The finding, in mouse experiments, highlights the importance of understanding the effects that immune-based therapies have on insulin-producing cells, both after islet transplants and while blocking the immune attack that causes type 1 diabetes.
Researchers using mice can now study these effects very quickly. This should help to guide the development of new treatments that block the autoimmune attack in type 1 diabetes.
The study also had some important implications for research on regeneration, which focuses on regrowing the beta cells killed by the autoimmune attack. Based on the results, scientists now believe that they may be able to promote regeneration by activating the pathways blocked by the two drugs commonly used in transplants (sirolimus and tacrolimus). The study also revealed that in mice, pancreatic beta cells can spontaneously regenerate under the right conditions - enough to allow a full recovery from diabetes. Many scientists have thought that long periods of high blood sugar affected insulin-producing cells and made regeneration impossible. But the new research shows this isn't true and adds to the evidence that people with longstanding diabetes, not just the newly diagnosed, might be able to benefit from regeneration.

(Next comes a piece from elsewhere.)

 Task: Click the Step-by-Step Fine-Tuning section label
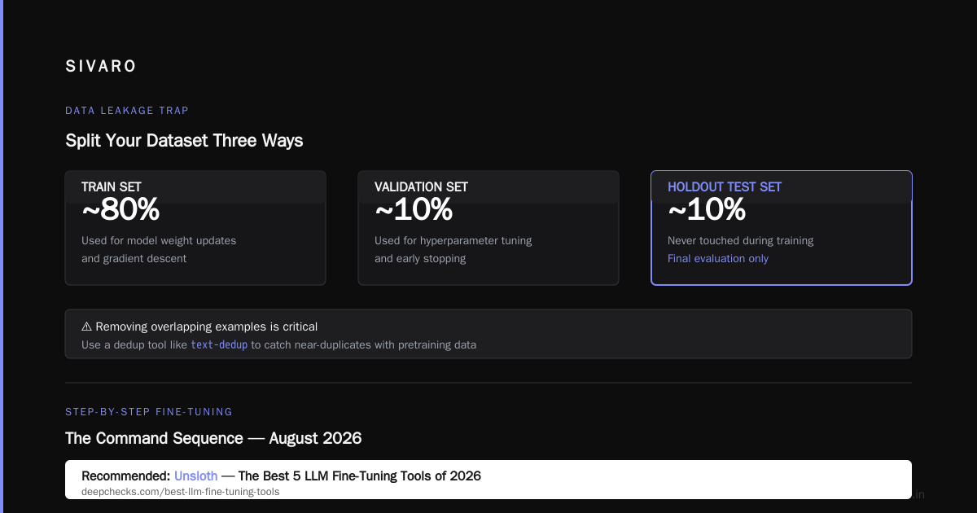(149, 412)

Bone Marrow-Derived Mesenchymal Stem Cells Show Potential to Become Beta Cells
Dr. Shimon Efrat and his team at Tel Aviv University were able to turn bone marrow-derived mesenchymal stem cells into insulin-producing beta cells. Using an approach that involved the Pdx1 gene in combination with tissue culture conditions, the scientists developed a procedure for expanding the mesenchymal stem cells in the laboratory and differentiating them into beta cells.

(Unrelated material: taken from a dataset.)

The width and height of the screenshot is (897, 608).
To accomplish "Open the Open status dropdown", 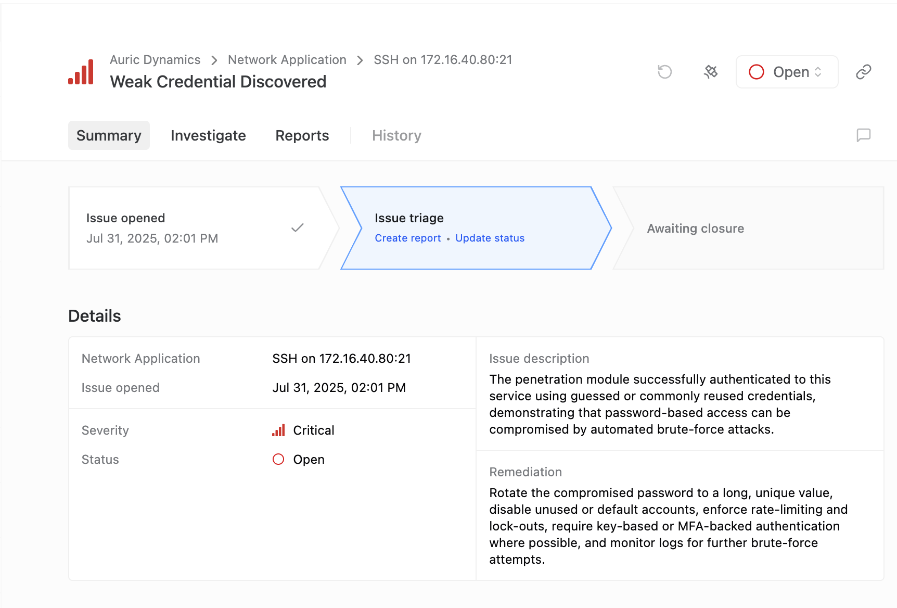I will [x=786, y=72].
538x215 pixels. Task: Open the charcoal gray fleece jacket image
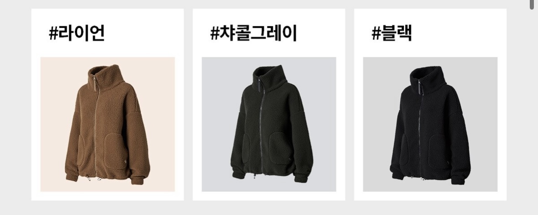[x=269, y=124]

These findings mean that bone marrow-derived mesenchymal stem cells have the potential to solve the "supply" problem in islet transplantation - a development that would make the treatment more widely available. Mesenchymal stem cells would offer several advantages as a cell source. First, they are relatively easy to obtain from patients. Second, if they were taken from a patient with type 1 diabetes, modified in tissue culture and then returned to the patient, scientists might be able to circumvent one of the most vexing problems in islet transplantation: the immune system attack that occurs when "foreign" tissue is introduced into the body. Because of this, people who undergo the procedure must take powerful and potentially harmful drugs to suppress their immune systems. However, if it were possible to use beta cells derived from mesenchymal stem cells, patients would be free from having to take these drugs because the body would recognize the cells as "self" instead of "foreign."
Embryonic Stem Cells Made Into Glucose-Responsive, Insulin-Secreting Cells
Scientists at the biotechnology company Novocell successfully transformed human embryonic stem cells into a primitive cell line that, when implanted into mice, was able to reverse chemically induced diabetes. JDRF partly funded the development of the stem cell lines used in this research.

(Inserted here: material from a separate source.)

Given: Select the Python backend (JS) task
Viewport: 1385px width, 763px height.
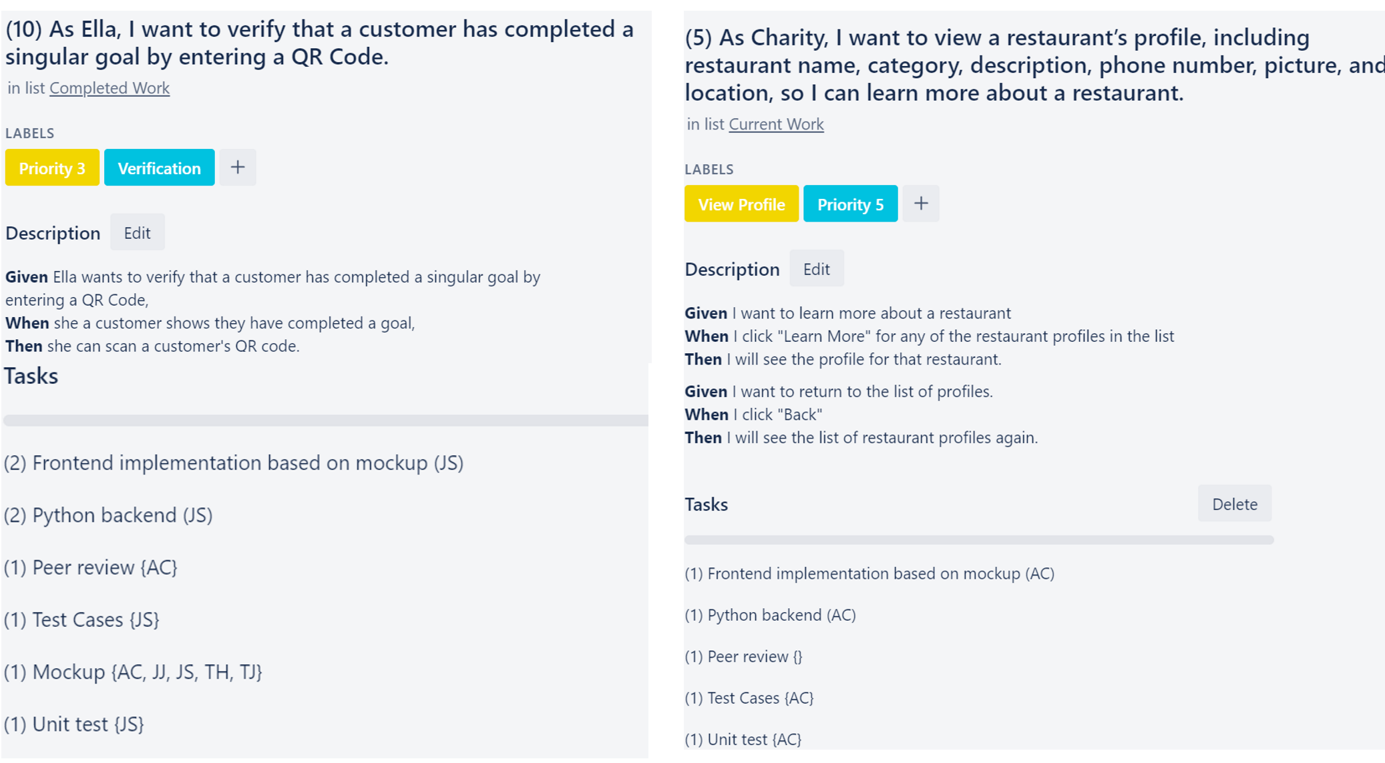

The primitive cells, called pancreatic endoderm, began producing human insulin in the mice after one to three months. The cells were also shown to produce blood levels of C-peptide comparable to those seen in mice transplanted with about 3,000 isolated human islets; they also protected the mice from hyperglycemia.
The study demonstrates that under the right conditions inside the body, human embryonic stem cells can be differentiated down the path to eventually becoming insulin-secreting beta cells. This advance is important not only because of its potential to accelerate progress in understanding the development of insulin-producing beta cells, but also for the field of beta cell replacement.